C’è un altro aspetto, quasi filosofico. L’intelligenza artificiale non prova paura. Non percepisce il peso morale dell’annientamento, non sente l’odore del ferro fuso o la voce dei sopravvissuti. In una catena decisionale dove quel sentimento viene sostituito da un calcolo statistico, il rischio è che la prudenza venga scambiata per inefficienza. Il terrore nucleare, paradossalmente, è stato finora il miglior deterrente. Togliere l’emozione dal processo significa togliere anche la responsabilità.
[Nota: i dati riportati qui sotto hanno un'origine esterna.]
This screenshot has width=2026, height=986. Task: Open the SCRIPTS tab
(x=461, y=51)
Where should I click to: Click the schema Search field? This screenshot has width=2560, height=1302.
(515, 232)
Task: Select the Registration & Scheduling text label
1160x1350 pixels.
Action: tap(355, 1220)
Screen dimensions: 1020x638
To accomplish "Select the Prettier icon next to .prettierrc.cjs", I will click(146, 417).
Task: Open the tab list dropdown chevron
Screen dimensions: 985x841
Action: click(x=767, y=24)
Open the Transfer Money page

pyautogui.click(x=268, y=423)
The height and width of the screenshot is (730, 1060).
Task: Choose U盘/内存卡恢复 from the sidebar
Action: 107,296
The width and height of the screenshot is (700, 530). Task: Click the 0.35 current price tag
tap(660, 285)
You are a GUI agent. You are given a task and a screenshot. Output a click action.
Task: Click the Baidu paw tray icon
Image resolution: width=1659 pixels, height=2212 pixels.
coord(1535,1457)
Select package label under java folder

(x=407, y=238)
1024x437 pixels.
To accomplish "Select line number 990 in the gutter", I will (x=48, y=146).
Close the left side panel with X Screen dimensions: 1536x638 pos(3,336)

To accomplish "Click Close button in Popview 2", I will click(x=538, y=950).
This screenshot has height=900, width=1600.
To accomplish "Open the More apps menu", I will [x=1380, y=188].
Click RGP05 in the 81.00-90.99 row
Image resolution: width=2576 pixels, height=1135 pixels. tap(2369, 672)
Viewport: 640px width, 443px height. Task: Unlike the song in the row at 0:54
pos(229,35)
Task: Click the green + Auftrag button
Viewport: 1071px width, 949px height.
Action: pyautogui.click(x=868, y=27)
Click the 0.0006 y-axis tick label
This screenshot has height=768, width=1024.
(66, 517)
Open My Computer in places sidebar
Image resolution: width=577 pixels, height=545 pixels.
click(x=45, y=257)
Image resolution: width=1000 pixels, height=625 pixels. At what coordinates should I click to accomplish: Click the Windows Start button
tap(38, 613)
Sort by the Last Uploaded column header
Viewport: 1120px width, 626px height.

E senza responsabilità, l’errore non ha più conseguenze, solo output.
Il futuro della deterrenza automatizzata è già scritto nei bilanci militari: miliardi investiti in “AI-enabled command and control”, sistemi che promettono di prevenire l’errore umano rendendo la guerra più “intelligente”. Ma non c’è nulla di intelligente nel sostituire il giudizio con la statistica. Il pericolo non è che l’intelligenza artificiale decida di distruggerci, è che noi le lasciamo decidere cosa è reale e cosa no. E a quel punto, sarà troppo tardi per distinguere un falso positivo da una fine autentica.
In un’epoca in cui si celebra l’automazione come antidoto all’imperfezione umana, resta solo una verità scomoda: la paura, il dubbio e l’errore di valutazione sono stati finora le uniche barriere tra noi e la catastrofe. Nessun algoritmo, per quanto raffinato, potrà mai sostituire la saggezza istintiva di chi, in un bunker sovietico nel 1983, decise che la macchina si sbagliava. Forse l’umanità ha bisogno di meno intelligenza artificiale e di più intelligenza emotiva per sopravvivere a se stessa.